Vacuolation and distension of the outer segments of the photoreceptors were
also observed, with partial disintegration of the lamellar structure with
a rare thumbprintlike configuration (Figure
4 D). The underlying choriocapillaris showed congestion, but the
vessels were normal, with intact walls and normal endothelial cells. The larger
choroidal vessels also appeared normal (Figure
4 E).
Transpupillary thermotherapy has been used in recent years as a therapeutic
alternative in the management of some choroidal melanomas.1-4
We have shown that effective treatment of selected small choroidal melanomas
almost always leads to a profound field defect because of destruction of the
photoreceptors and nerve fibers in the retina overlying the treated tumor.4 When used for treatment of a choroidal melanoma,
the same variables recommended by the ongoing multicenter randomized study
of occult choroidal neovascular membranes in age-related macular degeneration
(800 mW, 60 seconds of exposure, and 3-mm beam diameter) are usually associated
with extensive retinal damage, causing a localized scotoma and, frequently,
a wedge-shaped field defect as a result of nerve fiber bundle destruction.
Therefore, some concern exists that these variables have been chosen for treatment
of choroidal neovascular membranes. Our patient with a malignant melanoma
located in the nasal choroid, scheduled for enucleation, consented to have
her macula exposed to light from the diode laser using the variables cited
above. In this patient's affected eye, subtle intraretinal edema involved
the posterior pole, presumably related to the actively growing melanoma located
in the superior nasal fundus. This intraretinal edema was recognized in the
macula before exposure to the laser light. The melanoma itself showed complex
vascular patterns on fluorescein angiography with extensive leakage of dye
that diffused into the overlying retina, where heavy fluorescein staining
was seen in the late part of the fluorescein study.

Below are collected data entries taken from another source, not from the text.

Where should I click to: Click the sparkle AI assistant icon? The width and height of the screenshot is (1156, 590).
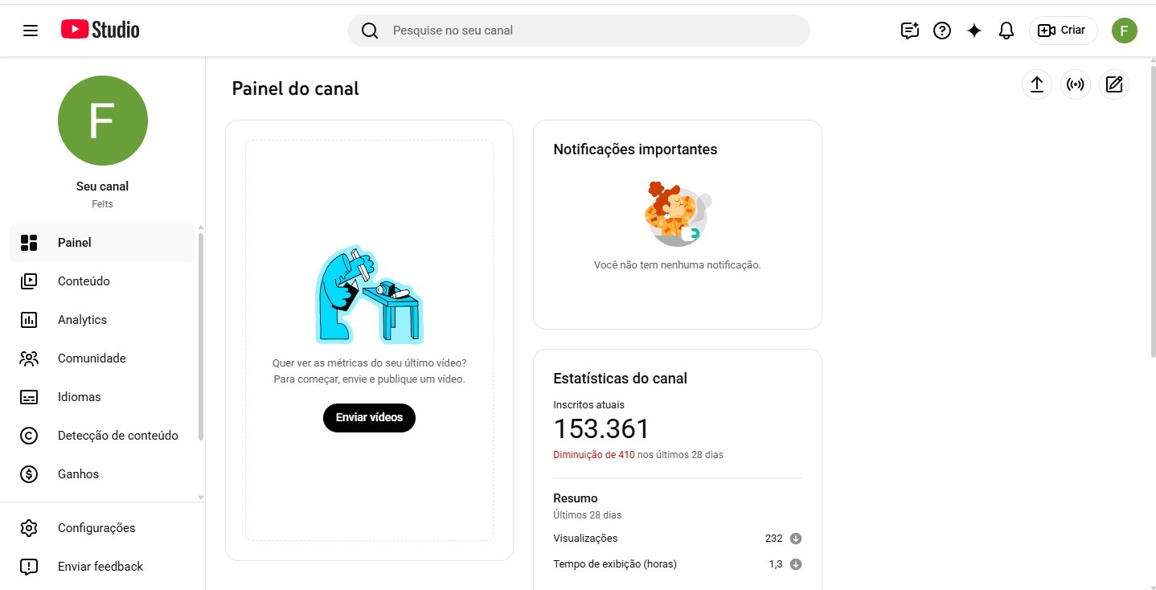974,31
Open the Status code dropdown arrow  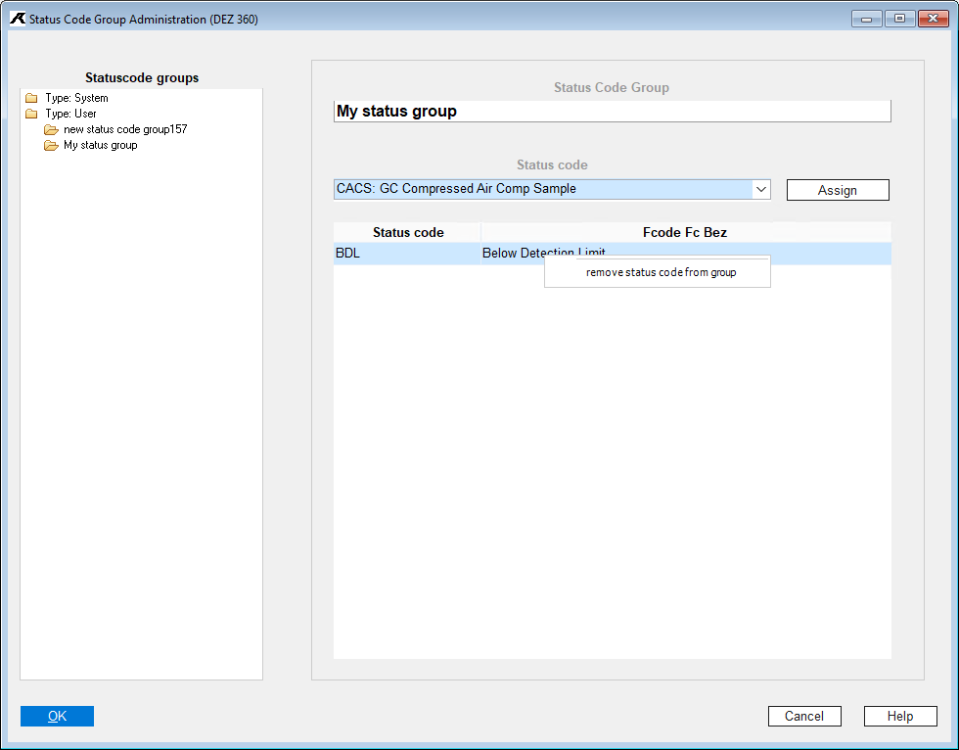coord(760,189)
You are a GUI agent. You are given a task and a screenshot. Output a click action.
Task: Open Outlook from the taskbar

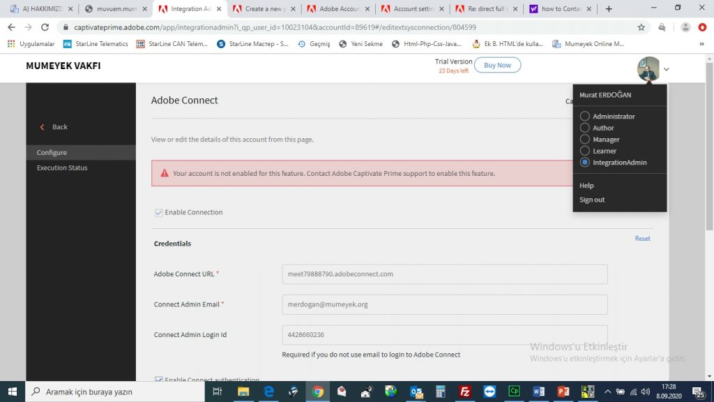pyautogui.click(x=416, y=391)
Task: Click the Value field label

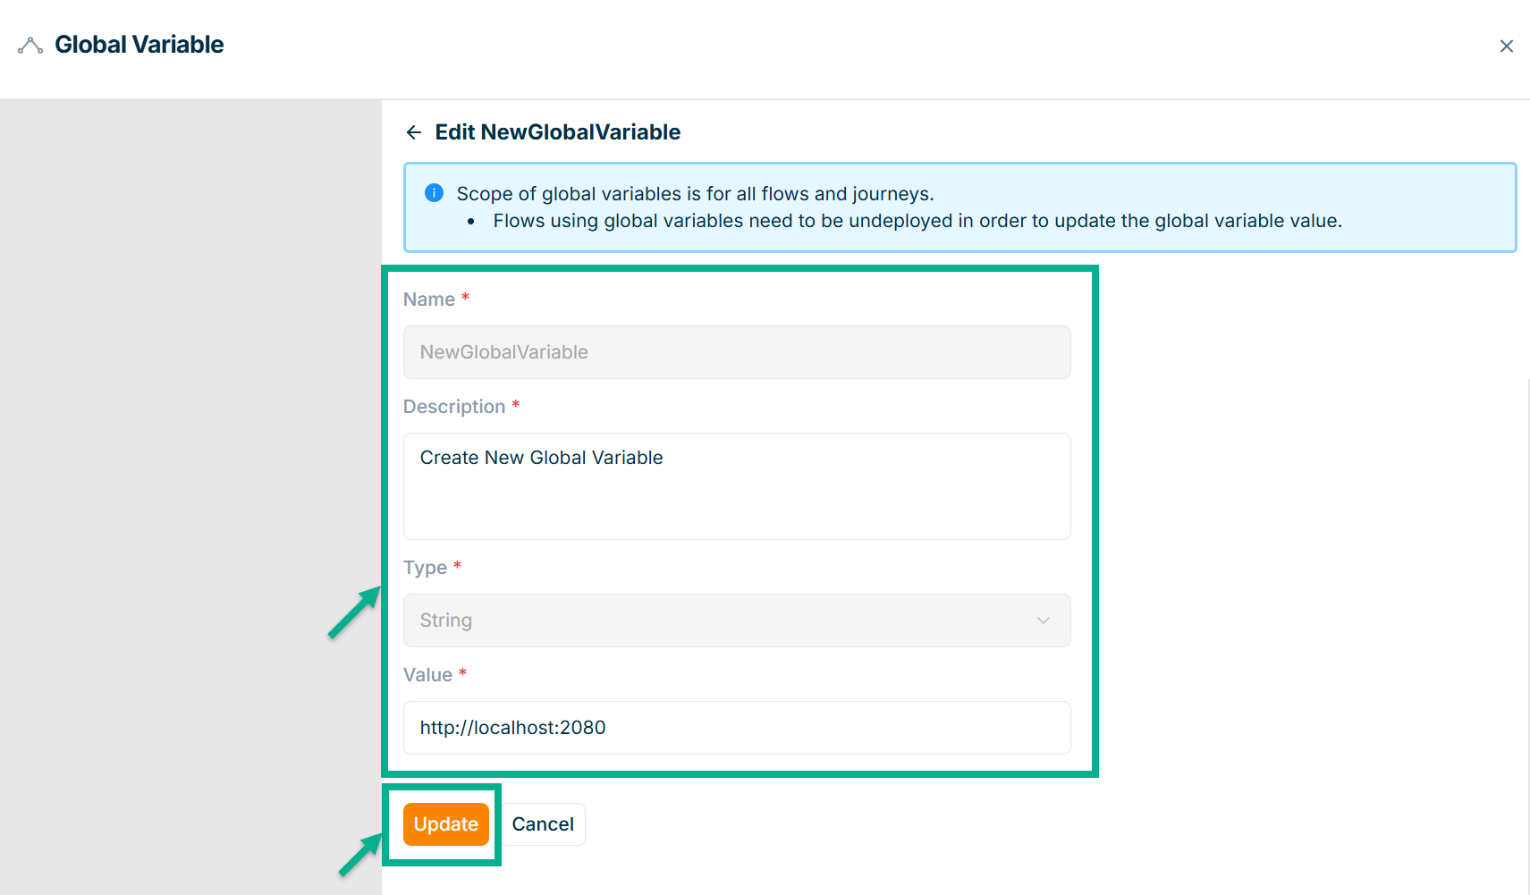Action: click(x=427, y=675)
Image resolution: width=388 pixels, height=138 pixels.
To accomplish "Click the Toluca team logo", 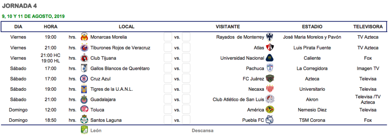I will click(x=84, y=110).
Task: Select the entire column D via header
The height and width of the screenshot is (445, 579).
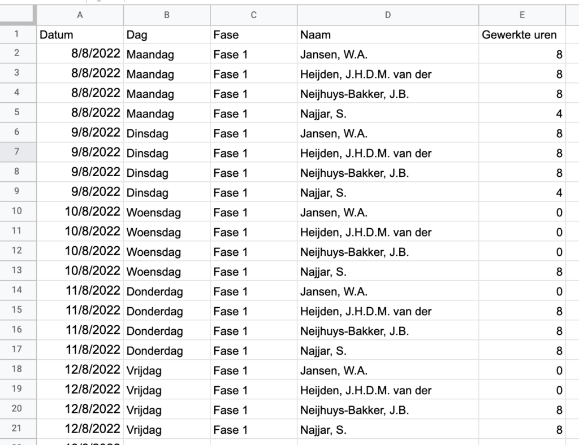Action: click(388, 15)
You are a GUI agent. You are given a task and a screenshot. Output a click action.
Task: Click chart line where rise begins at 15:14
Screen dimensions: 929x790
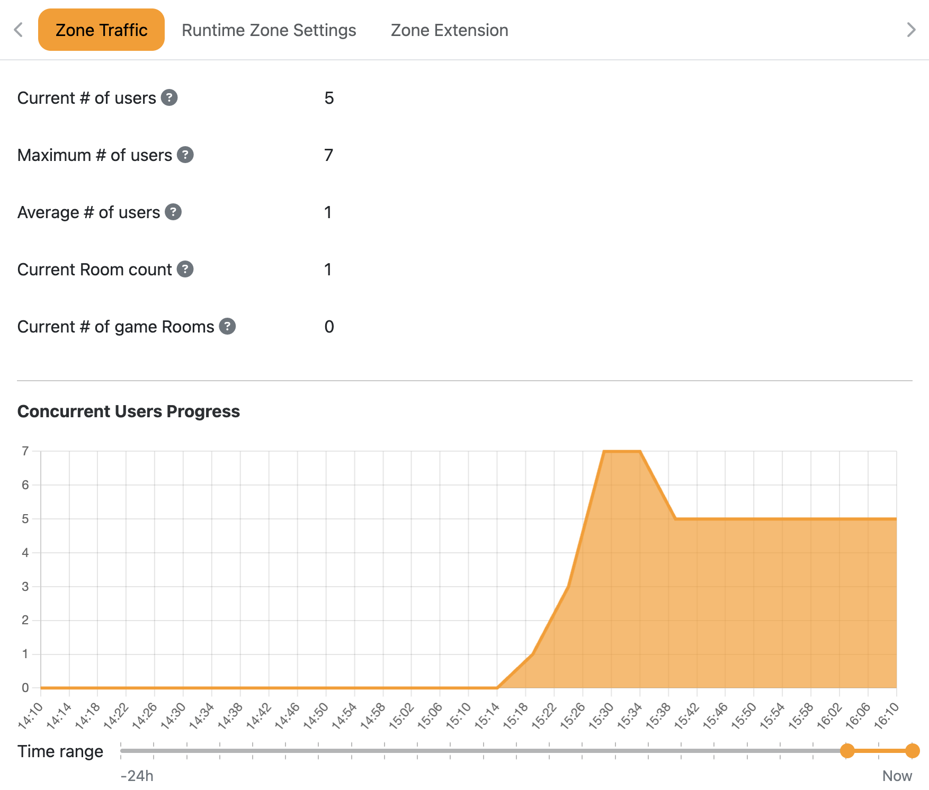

Laser exposure of the macula failed to produce a clinically recognizable
reaction in the retina during the treatment, and no changes were recognized
on results of a careful clinical examination 5 days after exposure. A fluorescein
angiogram 5 days after the laser exposure showed no difference from the fluorescein
angiogram obtained immediately before the laser exposure. Although the central
visual acuity was reduced to 20/100 immediately after exposure, 5 days after
TTT, the central visual acuity had recovered to the pretreatment visual acuity.
We were unable to see a graying of the retina after exposure to laser
energies with the same dosage that ordinarily causes a graying ("take") when
directed to a choroidal melanoma. The subtle edema of the macular retina in
this case was similar to the mild retinal edema frequently seen with occult
choroidal neovascular membranes. However, we do not believe that the presence
of retinal edema could explain the observed absence of a take in the retina
and/or retinal pigment epithelium during or 5 days after the laser exposure.
This absence of a take appears similar to the relative absence of a take that
we have observed when attempting to prophylactically treat normal-appearing
tissue adjacent to a pigmented choroidal melanoma. Takes are often not well
seen in the normal-appearing tissue. For example, a 3-mm beam of laser light
that is placed so as to equally straddle the edge of a pigmented choroidal
tumor and clinically normal tissue adjacent to it often dramatically outlines
the ophthalmoscopically recognizable perimeter of the tumor. The tumor, the
overlying retina, and the retinal pigment epithelium become gray white, whereas
the adjacent retina overlying normal-appearing choroid frequently remains
clinically unchanged or only minimally gray. We believe that the pigment within
the tumor is largely responsible for generating a considerable amount of heat,
which causes the tumor, the overlying pigment epithelium, and retina to turn
gray more readily. In addition, the choriocapillaris and larger vessels in
the choroid are altered in the presence of a melanoma, thus decreasing the
ability of the choroid to play its role as a heat sink to disperse energy.
The absence of a heavy concentration of pigment and the presence of a normal
choroid, providing a normal heat sink, can facilitate dispersement of energy,
thereby minimizing the potential for thermal damage to the overlying retina.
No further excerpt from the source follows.